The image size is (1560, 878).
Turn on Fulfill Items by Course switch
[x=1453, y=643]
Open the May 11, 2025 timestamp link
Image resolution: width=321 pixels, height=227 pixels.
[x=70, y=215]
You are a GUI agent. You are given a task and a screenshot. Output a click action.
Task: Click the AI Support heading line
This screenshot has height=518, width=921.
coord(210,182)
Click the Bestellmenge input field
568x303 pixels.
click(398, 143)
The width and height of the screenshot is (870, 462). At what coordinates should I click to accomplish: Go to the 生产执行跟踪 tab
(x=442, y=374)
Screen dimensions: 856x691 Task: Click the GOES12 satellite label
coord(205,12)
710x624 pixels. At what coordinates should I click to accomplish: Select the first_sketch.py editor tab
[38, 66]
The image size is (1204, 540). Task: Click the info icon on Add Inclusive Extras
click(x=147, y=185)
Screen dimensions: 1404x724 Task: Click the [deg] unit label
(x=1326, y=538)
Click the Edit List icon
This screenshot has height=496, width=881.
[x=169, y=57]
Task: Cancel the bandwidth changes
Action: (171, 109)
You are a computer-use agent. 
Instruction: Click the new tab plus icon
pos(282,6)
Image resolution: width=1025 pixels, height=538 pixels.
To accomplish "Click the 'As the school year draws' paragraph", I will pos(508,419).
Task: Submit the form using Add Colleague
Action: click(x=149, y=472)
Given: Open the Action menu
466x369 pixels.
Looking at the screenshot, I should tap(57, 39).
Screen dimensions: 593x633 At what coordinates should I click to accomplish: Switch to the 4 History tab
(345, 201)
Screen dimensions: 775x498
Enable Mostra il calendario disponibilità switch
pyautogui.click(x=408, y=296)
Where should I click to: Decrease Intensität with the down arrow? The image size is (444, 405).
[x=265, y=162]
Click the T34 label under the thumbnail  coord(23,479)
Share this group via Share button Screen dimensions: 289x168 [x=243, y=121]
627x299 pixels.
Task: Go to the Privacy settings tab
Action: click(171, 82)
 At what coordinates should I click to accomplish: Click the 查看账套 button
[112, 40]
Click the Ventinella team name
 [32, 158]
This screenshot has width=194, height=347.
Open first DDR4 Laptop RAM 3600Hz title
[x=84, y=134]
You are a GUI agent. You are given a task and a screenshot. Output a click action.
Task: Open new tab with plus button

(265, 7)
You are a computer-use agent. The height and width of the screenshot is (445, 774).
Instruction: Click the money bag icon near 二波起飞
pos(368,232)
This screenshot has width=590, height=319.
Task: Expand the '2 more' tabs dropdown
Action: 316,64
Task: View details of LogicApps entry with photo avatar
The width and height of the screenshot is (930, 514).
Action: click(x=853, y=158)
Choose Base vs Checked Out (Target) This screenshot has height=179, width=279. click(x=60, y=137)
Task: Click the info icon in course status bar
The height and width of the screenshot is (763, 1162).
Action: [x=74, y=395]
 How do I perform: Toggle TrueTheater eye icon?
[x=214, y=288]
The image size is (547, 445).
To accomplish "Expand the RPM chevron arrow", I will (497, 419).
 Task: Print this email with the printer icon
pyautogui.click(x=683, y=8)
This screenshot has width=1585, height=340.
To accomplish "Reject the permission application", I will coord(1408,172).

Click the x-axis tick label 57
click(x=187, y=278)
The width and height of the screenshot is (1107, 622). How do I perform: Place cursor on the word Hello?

Exercise directions:
Write out every record verbatim.

Written response:
The image size is (1560, 878).
Turn on Fulfill Items by Course switch
[x=1453, y=643]
Open the May 11, 2025 timestamp link
Image resolution: width=321 pixels, height=227 pixels.
[x=70, y=215]
You are a GUI agent. You are given a task and a screenshot. Output a click action.
Task: Click the AI Support heading line
This screenshot has height=518, width=921.
coord(210,182)
Click the Bestellmenge input field
568x303 pixels.
click(398, 143)
The width and height of the screenshot is (870, 462). At what coordinates should I click to accomplish: Go to the 生产执行跟踪 tab
(x=442, y=374)
Screen dimensions: 856x691 Task: Click the GOES12 satellite label
coord(205,12)
710x624 pixels. At what coordinates should I click to accomplish: Select the first_sketch.py editor tab
[38, 66]
The image size is (1204, 540). Task: Click the info icon on Add Inclusive Extras
click(x=147, y=185)
Screen dimensions: 1404x724 Task: Click the [deg] unit label
(x=1326, y=538)
Click the Edit List icon
This screenshot has height=496, width=881.
[x=169, y=57]
Task: Cancel the bandwidth changes
Action: (171, 109)
You are a computer-use agent. 
Instruction: Click the new tab plus icon
pos(282,6)
Image resolution: width=1025 pixels, height=538 pixels.
To accomplish "Click the 'As the school year draws' paragraph", I will pos(508,419).
Task: Submit the form using Add Colleague
Action: click(x=149, y=472)
Given: Open the Action menu
466x369 pixels.
Looking at the screenshot, I should tap(57, 39).
Screen dimensions: 593x633 At what coordinates should I click to accomplish: Switch to the 4 History tab
(345, 201)
Screen dimensions: 775x498
Enable Mostra il calendario disponibilità switch
pyautogui.click(x=408, y=296)
Where should I click to: Decrease Intensität with the down arrow? The image size is (444, 405).
[x=265, y=162]
Click the T34 label under the thumbnail  coord(23,479)
Share this group via Share button Screen dimensions: 289x168 [x=243, y=121]
627x299 pixels.
Task: Go to the Privacy settings tab
Action: click(171, 82)
 At what coordinates should I click to accomplish: Click the 查看账套 button
[112, 40]
Click the Ventinella team name
 [32, 158]
This screenshot has width=194, height=347.
Open first DDR4 Laptop RAM 3600Hz title
[x=84, y=134]
You are a GUI agent. You are given a task and a screenshot. Output a click action.
Task: Open new tab with plus button

(265, 7)
You are a computer-use agent. The height and width of the screenshot is (445, 774).
Instruction: Click the money bag icon near 二波起飞
pos(368,232)
This screenshot has width=590, height=319.
Task: Expand the '2 more' tabs dropdown
Action: 316,64
Task: View details of LogicApps entry with photo avatar
The width and height of the screenshot is (930, 514).
Action: click(x=853, y=158)
Choose Base vs Checked Out (Target) This screenshot has height=179, width=279. click(x=60, y=137)
Task: Click the info icon in course status bar
The height and width of the screenshot is (763, 1162).
Action: [x=74, y=395]
 How do I perform: Toggle TrueTheater eye icon?
[x=214, y=288]
The image size is (547, 445).
To accomplish "Expand the RPM chevron arrow", I will (497, 419).
 Task: Print this email with the printer icon
pyautogui.click(x=683, y=8)
This screenshot has width=1585, height=340.
To accomplish "Reject the permission application", I will coord(1408,172).

Click the x-axis tick label 57
click(x=187, y=278)
The width and height of the screenshot is (1107, 622). How do I perform: Place cursor on the word Hello?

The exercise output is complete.